Somut olayda, 20.10.1963 doğumlu davacının 11.09.1980- 01.10.1985 tarihleri arasında Almanya’da ikamet ettiği, 29.06.2011 tarihinde Kuruma başvurmak suretiyle Kanun’un 4/1-(a) bendi kapsamında 20.10.1981-01.10.1985 tarihleri arasında yurt dışında geçen süreyi borçlanmak istediği, ülkemizde 23.02.2004 tarihi itibariyle Kanun’un 4/1-(a) bendi kapsamında sigortalı tescilinin bulunduğu, Almanya’da 11.07.1983-15.08.1985 tarihleri arasında fiili (eylemli) çalışmasının bulunduğu anlaşılmaktadır.

Mahkemece, yukarıda yer alan maddi ve hukuki olgular gözetilerek davanın kısmen kabulü ile davacının Almanya’da fiili (eylemli) çalışmasının başladığı 11.07.1983 tarihinin ülkemizde sigortalılık başlangıç tarihi olarak kabulüne karar verilmesi gerekirken yerinde olmayan gerekçe ile yazılı biçimde davanın reddine karar verilmesi usul ve yasaya aykırı olup bozma nedenidir.

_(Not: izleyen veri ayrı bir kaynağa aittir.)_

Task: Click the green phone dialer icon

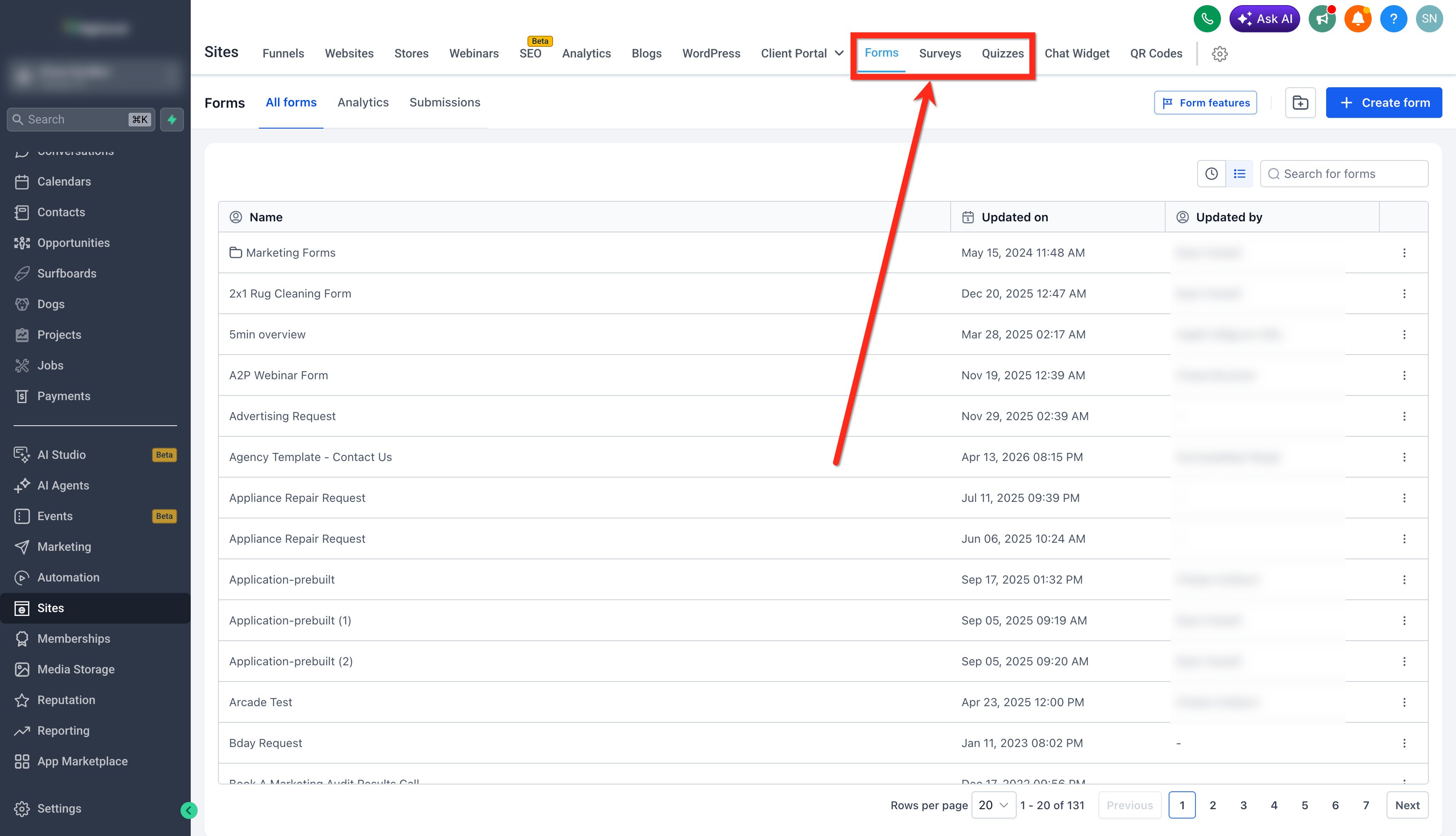Action: click(1207, 19)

  1. HGK E:2015/839 K: 2019/136 T:12/02/2019

“…Dava, 20.10.1963 doğumlu davacının Almanya’da rant sigortasına girdiği 20.10.1981 tarihinin ülkemizde sigortalılık başlangıç tarihi olarak kabulü istemine ilişkindir.

Mahkemece, davacının Almanya’da fiili çalışması bulunmadığı gerekçesiyle davanın reddine karar verilmiştir. 5510 sayılı Kanun’un 38. maddesine göre malûllük, yaşlılık ve ölüm sigortalarının uygulanmasında dikkate alınacak sigortalılık süresinin başlangıcı; sigortalının, 5417, 6900, 506, 1479, 2925, 2926, 5434 sayılı Kanunlar ile 506 sayılı Sosyal Sigortalar Kanununun geçici 20 nci maddesi kapsamındaki sandıklara veya 5510 sayılı Kanuna tâbi olarak malûllük, yaşlılık ve ölüm sigortalarına tabi olarak ilk defa kapsama girdiği tarih olarak kabul edilir.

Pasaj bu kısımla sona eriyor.